Two years after the Heretical Finance Reading group began, we are still going strong. With a core group of committed Heretics that come every month and a much larger group that come to more than half of the meetings, each meeting has a unique mix of academics, students, people who currently or previously worked in finance, those that work in civil society, and those that join out of general interest. In the past we sought to devise a list based on genre, or a mix between the ‘classics’ and ‘contemporary’ books on finance. We took some pains trying to get the correct balance between different types of books, yet when we met up it did not matter whether it was a short fiction or long academic book, the discussion was always lively.

This year we want to try something different. Co-Convenor Clea Bourne compiled an extensive list that combines our previous two (2015 & 2016) long lists as well as some recently published books and we want to crowd-source the 2017 short list. We have isolated three distinct categories of heretical finance: (1) Fiction and Literary exploration of finance; (2) Finance, the economy and policy; (3) Financial markets, trading and investment.

Register your support for one or several of the titles on the list on Twitter or Facebook using the hashtag #hereticalfinance 

 

FICTION AND LITERARY EXPLORATIONS OF FINANCE

Atwood, Margaret (2009) ‘Payback: Debt and the Shadow Side of Wealth’. Bloomsbury Publishing.
In this wide-ranging history of debt, Margaret Atwood investigates its many meanings through the ages, from ancient times to the current global financial meltdown.

Defoe, Daniel. (1719) ‘The Life and Adventures of Robinson Crusoe
Defoe is the acknowledged ‘father of the novel’. His famous tale is can be seen as an interesting thought experiment in economics.

Dickens, Charles (1848). ‘Dealings with the Firm of Dombey and Son: Wholesale, Retail and for Exportation
Dombey’s power to disturb comes from his belief that human relationships can be controlled by money.

Elliot, George (1861).  ‘Silas Marner: The Weaver of Raveloe
The famous novel is currently being interpreted as an allegory about the gold standard.

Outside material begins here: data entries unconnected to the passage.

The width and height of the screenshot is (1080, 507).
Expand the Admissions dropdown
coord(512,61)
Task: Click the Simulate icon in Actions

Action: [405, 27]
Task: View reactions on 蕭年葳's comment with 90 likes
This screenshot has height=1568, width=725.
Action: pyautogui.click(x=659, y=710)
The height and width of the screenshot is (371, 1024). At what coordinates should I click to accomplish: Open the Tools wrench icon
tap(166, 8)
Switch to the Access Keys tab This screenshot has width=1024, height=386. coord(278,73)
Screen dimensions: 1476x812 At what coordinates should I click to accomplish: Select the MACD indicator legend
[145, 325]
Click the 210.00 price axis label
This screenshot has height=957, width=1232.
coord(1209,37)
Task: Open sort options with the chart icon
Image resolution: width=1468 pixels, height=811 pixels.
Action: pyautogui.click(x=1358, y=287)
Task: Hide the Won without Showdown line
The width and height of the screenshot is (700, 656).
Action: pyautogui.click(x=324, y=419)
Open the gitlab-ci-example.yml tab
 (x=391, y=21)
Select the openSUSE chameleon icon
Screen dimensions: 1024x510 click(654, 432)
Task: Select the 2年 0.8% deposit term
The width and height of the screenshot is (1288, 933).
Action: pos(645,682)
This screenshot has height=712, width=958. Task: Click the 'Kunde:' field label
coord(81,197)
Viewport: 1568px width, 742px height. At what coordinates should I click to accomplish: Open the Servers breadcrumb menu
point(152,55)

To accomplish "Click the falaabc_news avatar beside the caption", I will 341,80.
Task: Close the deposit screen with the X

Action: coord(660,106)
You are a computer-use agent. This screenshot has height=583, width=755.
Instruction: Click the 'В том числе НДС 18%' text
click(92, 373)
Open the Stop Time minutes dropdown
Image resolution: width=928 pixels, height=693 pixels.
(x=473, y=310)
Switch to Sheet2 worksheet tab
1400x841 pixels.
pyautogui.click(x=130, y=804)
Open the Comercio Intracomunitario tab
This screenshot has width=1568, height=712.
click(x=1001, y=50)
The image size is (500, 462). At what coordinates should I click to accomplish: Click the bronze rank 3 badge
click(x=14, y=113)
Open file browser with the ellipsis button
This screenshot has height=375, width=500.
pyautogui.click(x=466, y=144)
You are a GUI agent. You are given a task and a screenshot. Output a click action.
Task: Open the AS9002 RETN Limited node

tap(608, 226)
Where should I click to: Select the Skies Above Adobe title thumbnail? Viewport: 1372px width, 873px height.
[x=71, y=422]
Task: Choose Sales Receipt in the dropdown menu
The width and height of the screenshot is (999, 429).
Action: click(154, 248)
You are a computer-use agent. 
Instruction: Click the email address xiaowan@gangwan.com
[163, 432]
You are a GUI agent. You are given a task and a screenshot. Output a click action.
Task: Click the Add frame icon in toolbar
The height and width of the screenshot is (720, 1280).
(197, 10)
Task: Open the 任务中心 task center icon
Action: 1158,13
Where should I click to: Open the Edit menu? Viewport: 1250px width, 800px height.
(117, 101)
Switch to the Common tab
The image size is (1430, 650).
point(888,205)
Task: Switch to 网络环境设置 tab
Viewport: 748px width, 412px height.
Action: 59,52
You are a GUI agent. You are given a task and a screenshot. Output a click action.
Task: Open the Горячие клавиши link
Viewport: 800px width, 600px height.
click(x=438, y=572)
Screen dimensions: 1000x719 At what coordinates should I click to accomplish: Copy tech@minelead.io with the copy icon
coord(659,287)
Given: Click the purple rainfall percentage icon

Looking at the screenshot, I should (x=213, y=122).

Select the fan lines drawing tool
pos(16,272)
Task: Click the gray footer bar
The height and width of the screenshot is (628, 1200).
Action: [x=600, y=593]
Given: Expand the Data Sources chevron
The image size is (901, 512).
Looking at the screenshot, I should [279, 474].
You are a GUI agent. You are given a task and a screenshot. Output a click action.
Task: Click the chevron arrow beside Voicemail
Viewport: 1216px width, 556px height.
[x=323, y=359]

Faulks, Sebastian (2010) ‘A Week in December’, Vintage Books.
A conniving hedge fund manager is one character in this story of intersecting lives across seven days in London. This satire tackles religious extremism, market fundamentalism and celebrity culture.

Haslett, Adam (2011) ‘Union Atlantic’, Atlantic Books.
Lead characters include an egotistical Gulf War veteran-turned-banker with a troubled past, who turns a stable, traditional bank into an over-stretched global financial services corporation.

Lewycka, Marina (2013) ‘Various Pets, Alive and Dead’, Penguin.
By the author of ‘A Short History of Tractors in the Ukraine’. The story is played out against the background of the 2008 financial crisis.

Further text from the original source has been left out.